Exercise goal
Only lines containing the word "will" are needed; pull them out of the material.

Records for the task
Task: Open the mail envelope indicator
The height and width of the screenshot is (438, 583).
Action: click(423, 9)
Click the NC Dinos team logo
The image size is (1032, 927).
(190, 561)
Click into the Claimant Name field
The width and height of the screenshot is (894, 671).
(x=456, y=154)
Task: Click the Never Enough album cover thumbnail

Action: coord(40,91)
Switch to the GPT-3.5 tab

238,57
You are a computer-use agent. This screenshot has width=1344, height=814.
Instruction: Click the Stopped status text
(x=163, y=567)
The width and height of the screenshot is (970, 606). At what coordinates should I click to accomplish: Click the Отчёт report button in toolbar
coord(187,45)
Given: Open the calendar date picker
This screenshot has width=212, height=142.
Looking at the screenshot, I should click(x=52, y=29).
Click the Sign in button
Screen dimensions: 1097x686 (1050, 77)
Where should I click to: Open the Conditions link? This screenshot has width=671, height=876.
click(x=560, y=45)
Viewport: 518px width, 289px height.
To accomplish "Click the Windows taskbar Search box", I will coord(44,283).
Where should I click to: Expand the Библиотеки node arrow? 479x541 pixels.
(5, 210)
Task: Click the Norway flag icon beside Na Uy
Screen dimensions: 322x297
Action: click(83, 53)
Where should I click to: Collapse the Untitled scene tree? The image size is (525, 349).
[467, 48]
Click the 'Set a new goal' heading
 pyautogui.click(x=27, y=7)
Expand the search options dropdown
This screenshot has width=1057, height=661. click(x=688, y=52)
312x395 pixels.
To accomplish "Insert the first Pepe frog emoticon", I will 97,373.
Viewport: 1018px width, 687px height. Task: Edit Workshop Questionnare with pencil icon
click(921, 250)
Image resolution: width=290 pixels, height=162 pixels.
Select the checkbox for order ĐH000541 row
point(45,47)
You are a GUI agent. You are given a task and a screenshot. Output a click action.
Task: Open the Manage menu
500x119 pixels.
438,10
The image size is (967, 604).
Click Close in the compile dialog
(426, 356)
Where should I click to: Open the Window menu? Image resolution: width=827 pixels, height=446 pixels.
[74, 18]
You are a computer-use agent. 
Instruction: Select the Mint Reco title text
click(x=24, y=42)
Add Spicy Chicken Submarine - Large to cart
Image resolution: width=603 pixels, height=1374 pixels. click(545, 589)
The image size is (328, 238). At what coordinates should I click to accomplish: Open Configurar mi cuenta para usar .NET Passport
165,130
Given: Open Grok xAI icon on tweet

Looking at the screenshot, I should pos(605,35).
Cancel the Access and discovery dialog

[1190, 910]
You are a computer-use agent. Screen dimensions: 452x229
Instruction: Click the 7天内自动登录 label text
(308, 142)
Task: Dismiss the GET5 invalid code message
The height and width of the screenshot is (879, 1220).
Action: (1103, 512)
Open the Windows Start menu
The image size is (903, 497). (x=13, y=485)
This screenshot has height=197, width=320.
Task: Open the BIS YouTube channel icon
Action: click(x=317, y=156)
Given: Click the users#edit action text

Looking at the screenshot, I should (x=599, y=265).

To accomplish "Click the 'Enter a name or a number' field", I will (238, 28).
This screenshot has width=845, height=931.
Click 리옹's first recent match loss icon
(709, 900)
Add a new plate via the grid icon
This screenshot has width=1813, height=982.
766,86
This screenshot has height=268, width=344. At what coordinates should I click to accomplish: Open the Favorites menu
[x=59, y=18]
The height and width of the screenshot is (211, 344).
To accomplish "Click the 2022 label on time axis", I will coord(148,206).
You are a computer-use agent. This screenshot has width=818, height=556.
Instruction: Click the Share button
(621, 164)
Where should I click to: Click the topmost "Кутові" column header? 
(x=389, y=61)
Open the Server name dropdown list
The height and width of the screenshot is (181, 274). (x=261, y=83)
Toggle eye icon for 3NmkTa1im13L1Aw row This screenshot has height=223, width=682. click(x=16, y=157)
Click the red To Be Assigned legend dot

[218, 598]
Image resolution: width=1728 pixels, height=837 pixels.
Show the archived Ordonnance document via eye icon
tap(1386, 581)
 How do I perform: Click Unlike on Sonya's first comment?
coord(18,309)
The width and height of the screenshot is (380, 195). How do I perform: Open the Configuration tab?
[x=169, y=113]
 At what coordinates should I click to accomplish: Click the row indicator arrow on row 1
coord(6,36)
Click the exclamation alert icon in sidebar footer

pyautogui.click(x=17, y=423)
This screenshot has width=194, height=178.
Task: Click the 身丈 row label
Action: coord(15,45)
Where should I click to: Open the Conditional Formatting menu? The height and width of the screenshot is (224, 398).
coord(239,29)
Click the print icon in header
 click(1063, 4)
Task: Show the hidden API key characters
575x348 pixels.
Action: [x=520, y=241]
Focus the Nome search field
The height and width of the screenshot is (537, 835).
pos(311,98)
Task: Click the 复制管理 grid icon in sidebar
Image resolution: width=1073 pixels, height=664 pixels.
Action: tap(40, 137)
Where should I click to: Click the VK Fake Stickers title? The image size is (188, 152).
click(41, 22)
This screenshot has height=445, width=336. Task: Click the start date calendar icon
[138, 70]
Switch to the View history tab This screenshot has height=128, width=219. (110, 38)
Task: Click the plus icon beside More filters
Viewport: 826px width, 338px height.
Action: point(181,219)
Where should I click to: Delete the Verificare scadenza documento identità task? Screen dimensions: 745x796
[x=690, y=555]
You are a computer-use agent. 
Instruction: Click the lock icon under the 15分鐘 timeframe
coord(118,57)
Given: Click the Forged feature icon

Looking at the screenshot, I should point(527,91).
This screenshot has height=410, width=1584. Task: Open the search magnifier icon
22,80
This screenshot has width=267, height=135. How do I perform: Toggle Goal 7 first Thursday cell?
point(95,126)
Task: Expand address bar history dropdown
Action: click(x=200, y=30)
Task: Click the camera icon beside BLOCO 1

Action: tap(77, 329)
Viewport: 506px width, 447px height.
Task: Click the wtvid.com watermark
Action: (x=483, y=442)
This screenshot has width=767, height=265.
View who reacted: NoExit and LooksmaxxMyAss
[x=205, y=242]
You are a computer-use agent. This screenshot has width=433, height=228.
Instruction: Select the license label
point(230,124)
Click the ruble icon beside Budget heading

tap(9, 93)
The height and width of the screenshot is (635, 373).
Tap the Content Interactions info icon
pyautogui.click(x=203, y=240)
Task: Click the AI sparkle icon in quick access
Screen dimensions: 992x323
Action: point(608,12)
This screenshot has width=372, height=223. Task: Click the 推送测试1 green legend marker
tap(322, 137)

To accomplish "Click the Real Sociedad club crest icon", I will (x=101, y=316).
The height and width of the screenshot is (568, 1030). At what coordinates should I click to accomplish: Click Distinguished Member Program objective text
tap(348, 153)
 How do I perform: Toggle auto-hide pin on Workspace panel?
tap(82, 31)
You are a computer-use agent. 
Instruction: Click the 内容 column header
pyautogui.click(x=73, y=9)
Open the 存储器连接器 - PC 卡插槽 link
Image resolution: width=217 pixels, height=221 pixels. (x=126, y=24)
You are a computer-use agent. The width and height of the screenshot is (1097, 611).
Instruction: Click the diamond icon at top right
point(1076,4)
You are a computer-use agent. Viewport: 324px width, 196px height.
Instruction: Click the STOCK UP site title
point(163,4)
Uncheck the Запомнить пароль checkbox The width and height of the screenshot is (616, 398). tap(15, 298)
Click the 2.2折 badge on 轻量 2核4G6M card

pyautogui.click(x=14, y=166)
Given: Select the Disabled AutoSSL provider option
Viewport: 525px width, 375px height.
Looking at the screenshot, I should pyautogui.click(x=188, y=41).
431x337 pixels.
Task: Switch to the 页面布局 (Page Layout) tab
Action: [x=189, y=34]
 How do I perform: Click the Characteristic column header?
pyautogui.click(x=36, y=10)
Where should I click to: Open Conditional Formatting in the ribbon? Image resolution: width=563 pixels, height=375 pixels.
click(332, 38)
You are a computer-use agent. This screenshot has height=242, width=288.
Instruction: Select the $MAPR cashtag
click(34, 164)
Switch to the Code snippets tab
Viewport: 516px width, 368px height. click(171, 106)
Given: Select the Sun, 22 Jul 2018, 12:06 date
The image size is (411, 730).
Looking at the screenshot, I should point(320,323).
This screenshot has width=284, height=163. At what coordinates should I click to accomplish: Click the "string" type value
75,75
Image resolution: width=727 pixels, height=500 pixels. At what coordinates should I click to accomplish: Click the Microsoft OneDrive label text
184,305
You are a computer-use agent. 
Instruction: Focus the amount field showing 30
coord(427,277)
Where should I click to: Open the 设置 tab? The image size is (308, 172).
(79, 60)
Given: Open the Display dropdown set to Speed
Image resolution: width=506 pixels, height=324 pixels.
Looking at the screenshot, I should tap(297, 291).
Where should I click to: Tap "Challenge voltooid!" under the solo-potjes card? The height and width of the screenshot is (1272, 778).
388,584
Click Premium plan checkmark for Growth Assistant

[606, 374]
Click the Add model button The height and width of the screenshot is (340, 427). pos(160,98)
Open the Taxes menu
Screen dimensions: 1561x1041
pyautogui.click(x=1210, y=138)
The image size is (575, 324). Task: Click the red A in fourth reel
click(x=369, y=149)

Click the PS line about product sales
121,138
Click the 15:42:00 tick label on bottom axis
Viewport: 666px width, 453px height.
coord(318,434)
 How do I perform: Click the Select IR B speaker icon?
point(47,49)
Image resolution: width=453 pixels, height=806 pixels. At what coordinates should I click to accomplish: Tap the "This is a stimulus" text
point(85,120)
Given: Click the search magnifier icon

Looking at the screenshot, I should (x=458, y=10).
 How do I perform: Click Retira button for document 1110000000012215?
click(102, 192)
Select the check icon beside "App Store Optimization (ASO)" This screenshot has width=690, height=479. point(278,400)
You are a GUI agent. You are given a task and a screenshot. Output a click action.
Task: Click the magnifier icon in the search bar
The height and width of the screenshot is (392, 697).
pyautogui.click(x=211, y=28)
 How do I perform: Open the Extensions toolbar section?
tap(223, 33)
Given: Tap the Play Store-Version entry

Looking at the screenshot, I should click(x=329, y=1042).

Solution for this exercise
To accomplish "Click the Windows taskbar Search box", I will coord(44,283).
To accomplish "Insert the first Pepe frog emoticon", I will 97,373.
To accomplish "Click the 'Enter a name or a number' field", I will (238, 28).
To accomplish "Click the 2022 label on time axis", I will coord(148,206).
To accomplish "Click the Real Sociedad club crest icon", I will (x=101, y=316).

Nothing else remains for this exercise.